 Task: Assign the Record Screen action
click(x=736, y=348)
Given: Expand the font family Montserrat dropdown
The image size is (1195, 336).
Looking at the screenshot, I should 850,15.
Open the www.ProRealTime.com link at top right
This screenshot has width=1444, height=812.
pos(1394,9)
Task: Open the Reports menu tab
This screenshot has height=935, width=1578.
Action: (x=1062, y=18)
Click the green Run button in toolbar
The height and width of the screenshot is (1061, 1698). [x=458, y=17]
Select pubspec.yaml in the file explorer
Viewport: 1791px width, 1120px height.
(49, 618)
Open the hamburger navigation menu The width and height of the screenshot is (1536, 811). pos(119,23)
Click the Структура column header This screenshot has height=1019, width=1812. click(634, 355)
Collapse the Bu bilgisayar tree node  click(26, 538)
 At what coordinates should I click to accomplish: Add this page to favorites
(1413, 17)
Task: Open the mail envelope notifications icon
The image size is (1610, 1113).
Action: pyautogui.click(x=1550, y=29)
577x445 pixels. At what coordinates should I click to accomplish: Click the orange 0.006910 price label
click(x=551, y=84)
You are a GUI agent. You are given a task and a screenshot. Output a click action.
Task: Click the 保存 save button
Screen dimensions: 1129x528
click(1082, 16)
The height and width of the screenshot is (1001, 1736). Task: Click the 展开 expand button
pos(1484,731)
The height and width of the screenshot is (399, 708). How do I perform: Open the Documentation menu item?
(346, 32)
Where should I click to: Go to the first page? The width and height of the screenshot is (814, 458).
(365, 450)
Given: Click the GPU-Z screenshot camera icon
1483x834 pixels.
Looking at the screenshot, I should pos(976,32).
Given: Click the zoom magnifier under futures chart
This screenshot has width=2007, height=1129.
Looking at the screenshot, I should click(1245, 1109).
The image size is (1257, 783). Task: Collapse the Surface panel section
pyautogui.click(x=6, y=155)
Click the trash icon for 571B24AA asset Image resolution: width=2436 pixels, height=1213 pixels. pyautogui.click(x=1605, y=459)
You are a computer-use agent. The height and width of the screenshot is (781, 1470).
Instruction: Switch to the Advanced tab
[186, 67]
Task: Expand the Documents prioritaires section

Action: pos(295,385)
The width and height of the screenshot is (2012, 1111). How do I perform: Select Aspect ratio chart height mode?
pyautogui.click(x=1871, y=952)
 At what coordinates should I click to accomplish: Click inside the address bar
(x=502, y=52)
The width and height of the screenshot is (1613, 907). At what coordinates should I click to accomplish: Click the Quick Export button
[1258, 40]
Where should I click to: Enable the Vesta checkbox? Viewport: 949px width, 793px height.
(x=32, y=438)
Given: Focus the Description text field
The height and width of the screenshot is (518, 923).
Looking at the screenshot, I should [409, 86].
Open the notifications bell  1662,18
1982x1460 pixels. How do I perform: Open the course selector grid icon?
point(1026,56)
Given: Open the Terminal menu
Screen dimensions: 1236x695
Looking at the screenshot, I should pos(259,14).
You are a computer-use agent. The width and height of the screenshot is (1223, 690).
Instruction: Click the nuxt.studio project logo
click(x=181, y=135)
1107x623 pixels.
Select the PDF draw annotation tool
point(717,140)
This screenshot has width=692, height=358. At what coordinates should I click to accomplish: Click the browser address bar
* * * * *
#### [Problem to solve]
Starting with the line that contains "Click the trash", restate every line through the end of the records above, exactly and with no other lines.

#### [Completed task]
Click the trash icon for 571B24AA asset Image resolution: width=2436 pixels, height=1213 pixels. pyautogui.click(x=1605, y=459)
You are a computer-use agent. The height and width of the screenshot is (781, 1470).
Instruction: Switch to the Advanced tab
[186, 67]
Task: Expand the Documents prioritaires section

Action: pos(295,385)
The width and height of the screenshot is (2012, 1111). How do I perform: Select Aspect ratio chart height mode?
pyautogui.click(x=1871, y=952)
 At what coordinates should I click to accomplish: Click inside the address bar
(x=502, y=52)
The width and height of the screenshot is (1613, 907). At what coordinates should I click to accomplish: Click the Quick Export button
[1258, 40]
Where should I click to: Enable the Vesta checkbox? Viewport: 949px width, 793px height.
(x=32, y=438)
Given: Focus the Description text field
The height and width of the screenshot is (518, 923).
Looking at the screenshot, I should [409, 86].
Open the notifications bell  1662,18
1982x1460 pixels. How do I perform: Open the course selector grid icon?
point(1026,56)
Given: Open the Terminal menu
Screen dimensions: 1236x695
Looking at the screenshot, I should pos(259,14).
You are a computer-use agent. The width and height of the screenshot is (1223, 690).
Instruction: Click the nuxt.studio project logo
click(x=181, y=135)
1107x623 pixels.
Select the PDF draw annotation tool
point(717,140)
This screenshot has width=692, height=358. At what coordinates should I click to accomplish: Click the browser address bar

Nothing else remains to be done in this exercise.